Tesla’s pricing gap is stark: a base Model 3 at roughly 235,500 yuan ($33,943) sits nearly three times higher than BYD’s Seal at about 79,800 yuan. To defend market share, Tesla is rolling out aggressive purchase incentives in China, including five-year 0% interest loans and seven-year “ultra-low” interest financing for orders placed before Feb. 28. Analysts say those moves reflect market strain rather than healthy demand: “We have really intense price wars,” says Abbie Tu of S&P Global Mobility, noting sustained discounting across the market.
The shipment uptick from Shanghai thus appears driven more by factory throughput and export commitments than by robust local consumption. Tesla remains third in January shipments behind BYD and Geely — 205,518 and 124,252 units respectively — but the company faces the dual challenge of protecting brand positioning while matching aggressive domestic pricing strategies from rivals that benefit from lower cost structures.
Wider market cooling and policy signals
China’s new energy vehicle sector is slowing, with January sales growth of just 1% year-on-year, the fourth consecutive month of deceleration, prompting government and industry calls to avoid further destructive price cuts.
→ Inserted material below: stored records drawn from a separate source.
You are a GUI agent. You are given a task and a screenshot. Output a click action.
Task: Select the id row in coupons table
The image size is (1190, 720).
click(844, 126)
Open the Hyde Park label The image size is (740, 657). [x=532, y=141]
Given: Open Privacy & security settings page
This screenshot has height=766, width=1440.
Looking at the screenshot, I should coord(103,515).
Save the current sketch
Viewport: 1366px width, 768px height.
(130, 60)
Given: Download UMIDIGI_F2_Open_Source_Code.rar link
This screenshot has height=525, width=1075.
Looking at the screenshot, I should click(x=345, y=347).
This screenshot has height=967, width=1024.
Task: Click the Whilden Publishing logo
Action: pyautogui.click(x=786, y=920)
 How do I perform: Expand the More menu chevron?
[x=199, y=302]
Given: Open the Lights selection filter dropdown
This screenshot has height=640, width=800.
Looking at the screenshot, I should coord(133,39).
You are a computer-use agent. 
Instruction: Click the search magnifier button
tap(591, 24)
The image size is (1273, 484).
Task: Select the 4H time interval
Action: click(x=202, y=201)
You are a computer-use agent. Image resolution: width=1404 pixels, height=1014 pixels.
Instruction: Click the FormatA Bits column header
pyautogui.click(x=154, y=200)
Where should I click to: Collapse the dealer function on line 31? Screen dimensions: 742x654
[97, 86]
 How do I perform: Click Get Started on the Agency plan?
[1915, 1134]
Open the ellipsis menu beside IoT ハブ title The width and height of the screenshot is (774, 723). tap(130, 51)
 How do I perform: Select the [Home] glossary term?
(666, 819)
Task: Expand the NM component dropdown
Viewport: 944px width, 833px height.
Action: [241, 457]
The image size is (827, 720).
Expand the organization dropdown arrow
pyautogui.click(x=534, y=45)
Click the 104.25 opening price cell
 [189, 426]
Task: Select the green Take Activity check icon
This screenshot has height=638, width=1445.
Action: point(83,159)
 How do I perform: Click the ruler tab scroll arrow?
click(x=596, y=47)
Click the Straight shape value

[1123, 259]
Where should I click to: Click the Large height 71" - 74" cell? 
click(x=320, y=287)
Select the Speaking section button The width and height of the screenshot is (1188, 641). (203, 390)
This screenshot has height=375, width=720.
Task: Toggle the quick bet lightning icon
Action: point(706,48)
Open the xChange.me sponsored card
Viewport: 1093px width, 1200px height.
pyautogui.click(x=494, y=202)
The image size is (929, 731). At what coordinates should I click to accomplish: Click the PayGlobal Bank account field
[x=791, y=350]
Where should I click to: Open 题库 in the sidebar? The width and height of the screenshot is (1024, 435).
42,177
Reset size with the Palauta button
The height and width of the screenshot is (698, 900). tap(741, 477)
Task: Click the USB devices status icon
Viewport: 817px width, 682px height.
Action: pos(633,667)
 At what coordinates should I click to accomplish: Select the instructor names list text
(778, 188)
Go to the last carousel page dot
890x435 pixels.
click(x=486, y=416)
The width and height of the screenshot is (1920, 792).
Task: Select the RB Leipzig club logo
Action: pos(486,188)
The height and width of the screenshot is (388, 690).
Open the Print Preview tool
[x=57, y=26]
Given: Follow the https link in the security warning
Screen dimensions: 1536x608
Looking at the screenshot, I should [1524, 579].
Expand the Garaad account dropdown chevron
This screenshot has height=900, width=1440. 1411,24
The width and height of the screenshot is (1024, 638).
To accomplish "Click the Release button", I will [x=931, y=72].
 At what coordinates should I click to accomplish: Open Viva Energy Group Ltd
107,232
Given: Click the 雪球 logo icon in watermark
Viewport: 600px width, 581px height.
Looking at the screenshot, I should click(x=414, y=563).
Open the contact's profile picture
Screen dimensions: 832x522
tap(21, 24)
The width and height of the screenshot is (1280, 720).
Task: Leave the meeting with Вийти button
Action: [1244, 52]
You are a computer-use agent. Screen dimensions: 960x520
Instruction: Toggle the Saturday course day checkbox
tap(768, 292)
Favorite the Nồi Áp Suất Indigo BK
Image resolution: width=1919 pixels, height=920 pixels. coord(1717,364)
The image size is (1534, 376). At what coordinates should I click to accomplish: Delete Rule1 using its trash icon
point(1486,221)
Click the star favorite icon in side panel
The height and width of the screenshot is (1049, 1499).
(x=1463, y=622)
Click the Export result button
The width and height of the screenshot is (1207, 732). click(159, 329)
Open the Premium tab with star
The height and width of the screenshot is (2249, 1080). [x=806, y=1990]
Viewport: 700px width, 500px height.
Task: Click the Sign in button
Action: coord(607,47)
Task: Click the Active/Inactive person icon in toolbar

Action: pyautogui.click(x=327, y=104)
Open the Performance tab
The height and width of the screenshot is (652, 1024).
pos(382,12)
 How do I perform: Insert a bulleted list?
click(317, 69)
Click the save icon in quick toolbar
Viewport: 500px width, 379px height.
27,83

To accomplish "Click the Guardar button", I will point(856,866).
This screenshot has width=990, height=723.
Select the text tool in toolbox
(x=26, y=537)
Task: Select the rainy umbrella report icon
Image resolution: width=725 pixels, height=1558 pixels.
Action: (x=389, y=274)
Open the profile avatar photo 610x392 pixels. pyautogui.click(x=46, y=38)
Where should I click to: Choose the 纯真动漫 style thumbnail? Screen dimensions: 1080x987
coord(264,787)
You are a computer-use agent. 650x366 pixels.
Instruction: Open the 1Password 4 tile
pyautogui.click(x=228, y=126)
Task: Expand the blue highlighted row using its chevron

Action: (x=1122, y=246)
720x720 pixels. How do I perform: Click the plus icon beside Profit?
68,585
The CPCA release on Wednesday adds weight to policymakers’ repeated appeals for stability in incentives and pricing strategies.
Exports and registration trends
The Shanghai plant’s output continues to feed Europe and the Asia-Pacific, but the CPCA and Reuters note only slight increases in European registrations, suggesting limited demand pickup abroad. As Tesla balances export commitments with intensified domestic incentives, the outcome in China will be pivotal for its regional strategy and global production planning.